The first objective is about understanding legal documents that affect businesses.
The second objective is about accomplishing a legal result that satisfies business interests.
These are the concerns people apply to determine which structure benefits them most. First, limited liability – how much risk is there that I will lose my house because of my business? Second, optimal tax position – how can I prevent paying the most money to the government? Third, control over major decisions – how important is it that I determine which direction the business will take?
A limited partner in a limited partnership is essentially an investor. Usually, for any type of partnership, it’s a good idea to have a partnership agreement.
Even though a corporation has limited liability, lenders will often asks for personal guarantees from shareholders or directors before they lend money to a corporation, particularly a young one with no assets.
Two main tax advantages of incorporation for small business owners: (1) the small business deduction; and (2) flexibility in tax planning, how to distribute revenue, deferrals, etc.
Suppose you choose a corporation, what do you need to decide?
In terms of a name, think of Boughton Law Corporation. Can you think of others?
The articles set out most of the rules and consequences that direct how a corporation will act and what rights and roles different people will have in it. They aren’t entirely free from the government’s hand – a lot of what’s included in these articles is set down by the government in return for being able to capitalize on the benefits that come with incorporation.
Shareholders agreements involve similar concerns to partnership and co-ownership agreements. How much say will each SH have in the corporation? How much will each contribute or receive? How can shares be transferred? What happens when a SH dies?
Consider the Wise decision: there are many stakeholders involved in a corporation (e.g. shareholders, creditors, employees, local community, etc.), but who do the directors have to answer to?
An additional method of financing is generating profits, but that usually doesn’t happen at the beginning.
A director does not even have to live here to fill the post.
Investment income could be treated very differently depending on the original taxing jurisdiction (i.e. the person’s country of residence) – for example, whether Canada and that country have a tax treaty (e.g. the US).
I’m going to spend a bit more time on this type of agreement just because no matter what you do after your degree – an employer or employee – it will be important. Many people have their employment agreements looked at by a lawyer before they sign it, including lawyers. If you’re an employer and you have a lawyer deal with preparing it, it will save you money in the long-run.
If you’re going to treat someone like an employee (i.e. direction and control, use of your tools, etc.), then you should consider them to be an employee.

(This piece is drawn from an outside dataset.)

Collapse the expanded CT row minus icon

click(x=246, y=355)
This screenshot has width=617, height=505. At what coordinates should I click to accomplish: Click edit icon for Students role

Regarding termination, you have to allow the parties to end the relationship at some point. For the employer, the idea is they should be able to terminate immediately in the event of “just cause”. This is a legal buzzword that is important to include in employment agreements. It is defined contextually, so make sure some further explanation is given, which will make it easier to show.
Without cause is where it gets tricky. That’s why you need to contract out of common law notice. What factors do courts look at for common law notice?
TIP: whenever you agree to pay them more, get a new contract. They’ll be happy about the raise, so use the opportunity to add greater obligations or new duties.
Courts are upset by what they see as “restraint of trade” in non-competition clauses. Many cases have come up where those clauses have been struck. They must be reasonable relative to the needs of the business and the ability of the individual to make a living.
Non-competition means you can’t put a shingle up next door. Non-solicitation means you take away my business (i.e. clients) or my ability to do business (i.e. employees).
You will need to have a lawyer once you start a business, so it’s important to understand how to use them wisely.